Double-dip watch: Retail sales in May took their biggest nose-dive in eight months, according to Friday's report from the Commerce Department. Remember: Consumers account for 70 percent of the nation's economic activity.
American Corporations are sitting on huge piles of cash but they're not investing, and they're creating only a measly number of new jobs. And they won't invest and create jobs until they know there are customers out there to buy what they sell.
For three decades, starting in the late 1970s, the biggest economic problem America faced on an ongoing basis was inflation. Demand always seemed to be on the verge of outrunning the productive capacity of the nation.
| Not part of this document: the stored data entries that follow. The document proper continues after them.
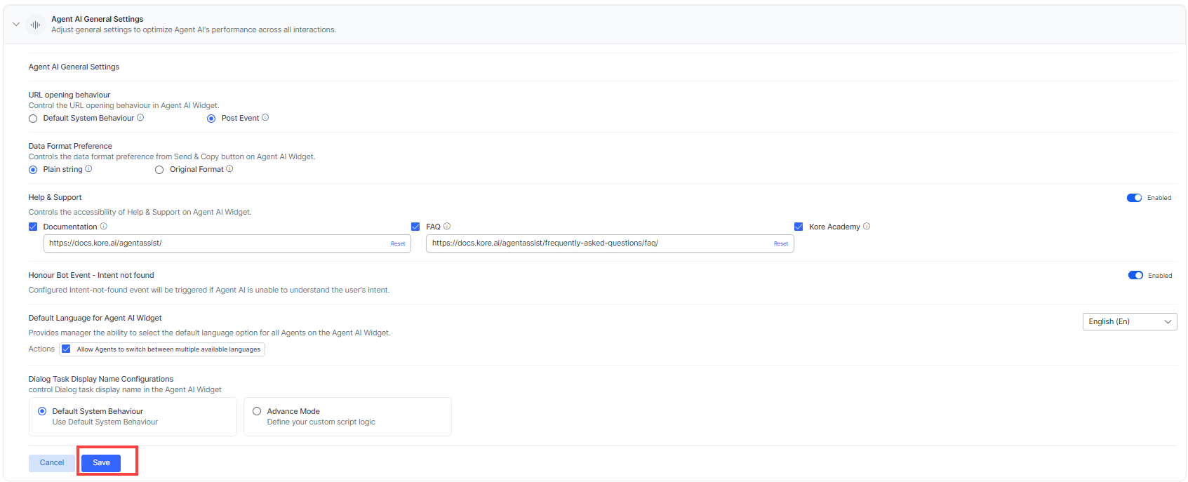Click info icon next to Plain string
The image size is (1188, 482).
(88, 169)
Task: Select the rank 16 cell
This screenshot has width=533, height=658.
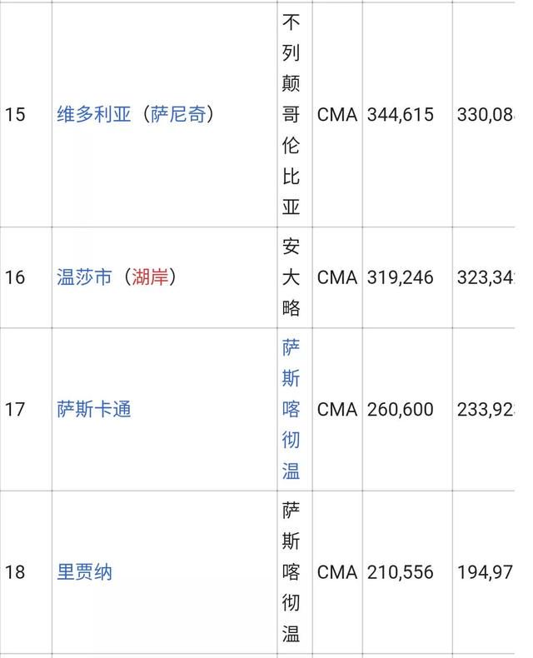Action: point(15,277)
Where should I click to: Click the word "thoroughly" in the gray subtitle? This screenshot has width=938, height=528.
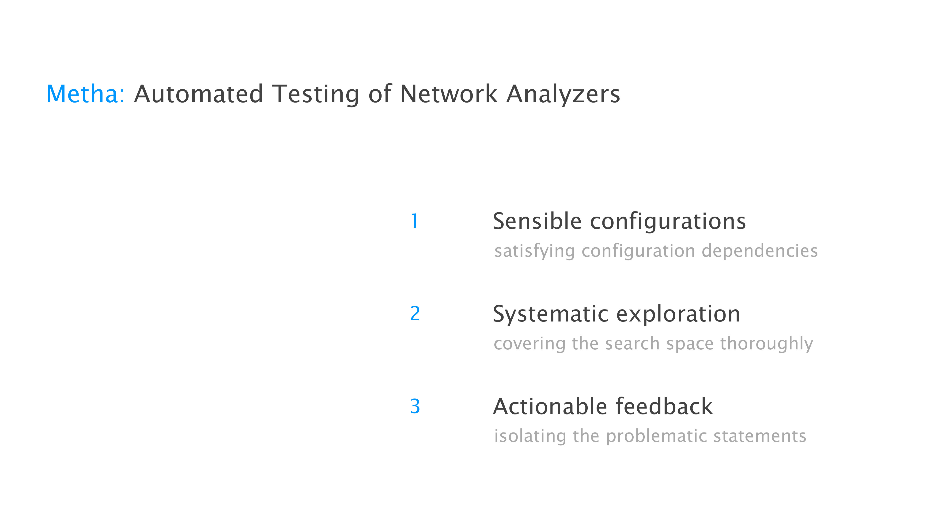pyautogui.click(x=766, y=343)
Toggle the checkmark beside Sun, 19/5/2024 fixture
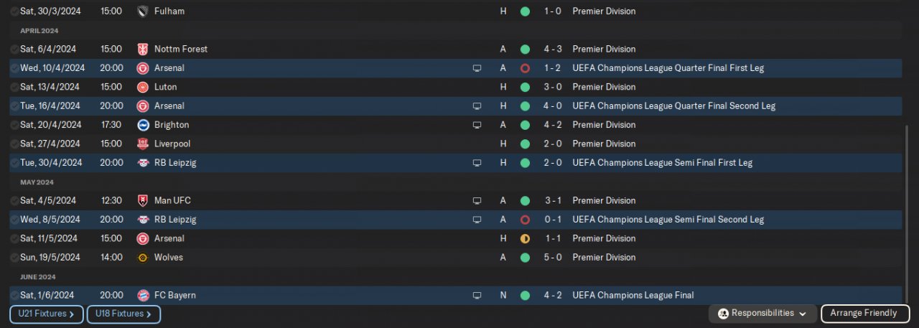 [x=14, y=258]
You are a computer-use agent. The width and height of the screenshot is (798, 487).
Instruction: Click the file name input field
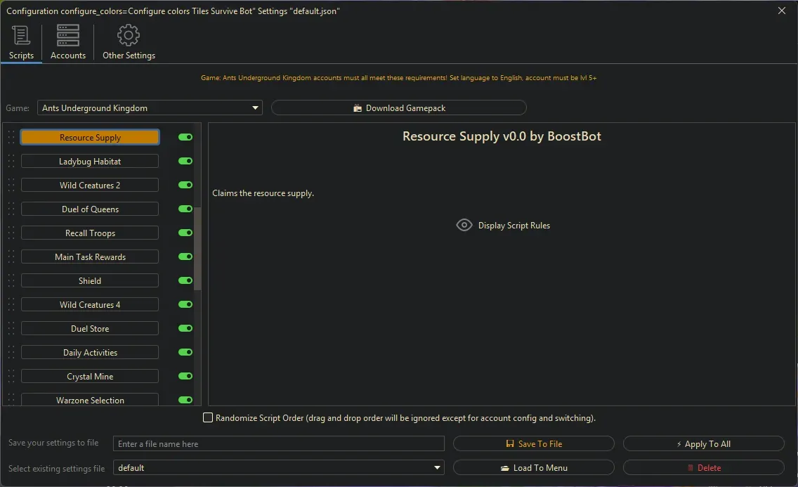tap(279, 444)
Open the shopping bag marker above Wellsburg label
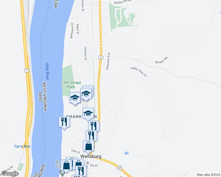 click(88, 147)
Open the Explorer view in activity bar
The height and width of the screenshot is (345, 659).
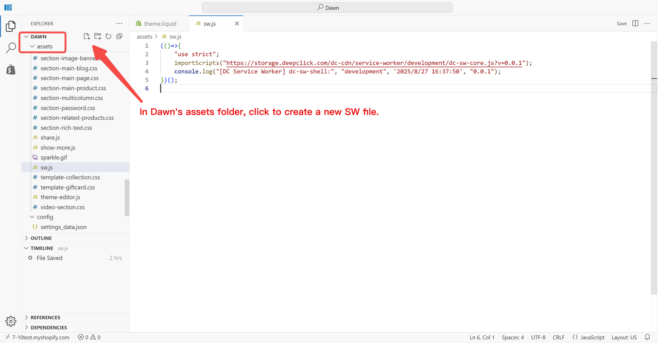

The Fed had to be ready to raise interest rates to stop the party, as it did on several occasions.
During this era of inflation economics, it appeared that John Maynard Keynes - and his Depression-era concern about chronically inadequate demand -- was dead. So-called "supply siders" told policy makers that if they cut taxes on corporations and the wealthy, they'd unleash a torrent of investment and innovation - thereby increasing the productive capacity of the nation. The benefits would trickle down to everyone else.
But the pendulum may now be swinging back to the earlier era in which demand always seems on the verge of trailing the nation's productive capacity. The biggest ongoing threats are chronic recession or even deflation, because consumers don't have enough money to what the economy is capable of selling at full or near-full employment. Despite gains in productivity, little has trickled down to America's middle class.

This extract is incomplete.